This is a new blog and site so I guess some background information is required.
Perhaps number one, I should mention that I'm an animal lover and that I enjoy the company of cats more than other animals.
I haven't experienced many other animals so I guess that limits the impact of my impressions. My cats have always been loving, friending, intriguing characters, animals who prompt my wonder about what's going on in their tiny heads. I think they wonder in the same manner about me.
I've had a lot of great cats. I lost two last year. Both were rescues. One was known as Scheckter, aka The Gingerbear King, sweet, smart and orange. Scheckter had something to say about everything but his expressions and comments made you laugh. The other one was Lady, a tiny gray cat from the streets. She was less social and more wary, giving in eventually to the concept that people love her, won't harm her and can be trusted.
Both passed away last year from several illnesses, including kidney failure and cancer, after some fighting and denial on our part, especially me. The challenge eviscerated my soul and sucked out my energy, leaving me hollow at year's end. In the midst of the war came a worn out black and white cat, injured and dirty, with an injured eye, seeking food and shelter. We decided to call him Tucker as we sought his people.
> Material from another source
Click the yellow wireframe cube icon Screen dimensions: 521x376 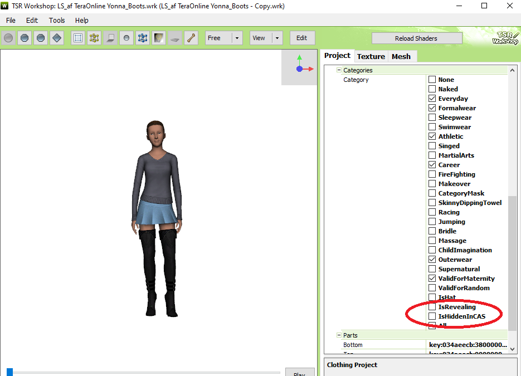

I created posters and put them on utility poles and traveled the circuit of vets and shelters while perusing missing cat ads. We were sure he was someone's misplaced pet. Sweet but wary, worn out by being betrayed, he came to stay with us, bonding with me.
Tucker had problems, though. Foremost was bad breath, I mean, foul breath, and eating issues. I knew he had something going on in his mouth. I knew he needed to go to the vet. But I held off. I was afraid. I didn't want to fall in love again and discover I had another dying animal on my hands. I didn't want to get too close or spend the money or invest the emotions.
But above all else, I'm a sucker and a fool, caring for others despite myself, with a stubborn determination to make a difference. Never tell me the odds, right? Just makes me tighten my grip and shift my position, the better to fight back.
Yet....
A light burned in the back of my mind. Tucker was suffering and by taking him into my house, I'd agreed to help him. We had a contract. I'd help him in exchange for him being my companion. It's odd how that relationship works out but cats and animals provide comfort and energy that exceeds being measured by cash and time. He was suffering and I had to find out what was troubling him and what I could to do ease his problems.
So we went to the vet. First, it was a battle getting Tucker into the kennel. He fought. I felt terrible forcing him in while resisting his attempts to claw me to death in protest. Once in the car and underway, he cried quite plaintively for a few miles before...shutting up.
His silence worried me. But at the vet, he turned out to be okay. Actually, once he was out of the kennel, he was fine, even happy. Thermometer up his rear, shots, prodding, none of that bothered him as long as he was out of his cage. We had a physical done, along with blood work. Yes, we found he had some plaque build up and gingivitis. Anti inflammatory meds and anti bacterial shots were given. Dental work is being scheduled.
He's doing well, this black and white cow cat of uncertain origins, getting on my lap to reassure me that everything will be okay, sometimes purring, because he knows I like it. I think it's a good investment.
I think it's time to move on from my losses and my fear of what might happen.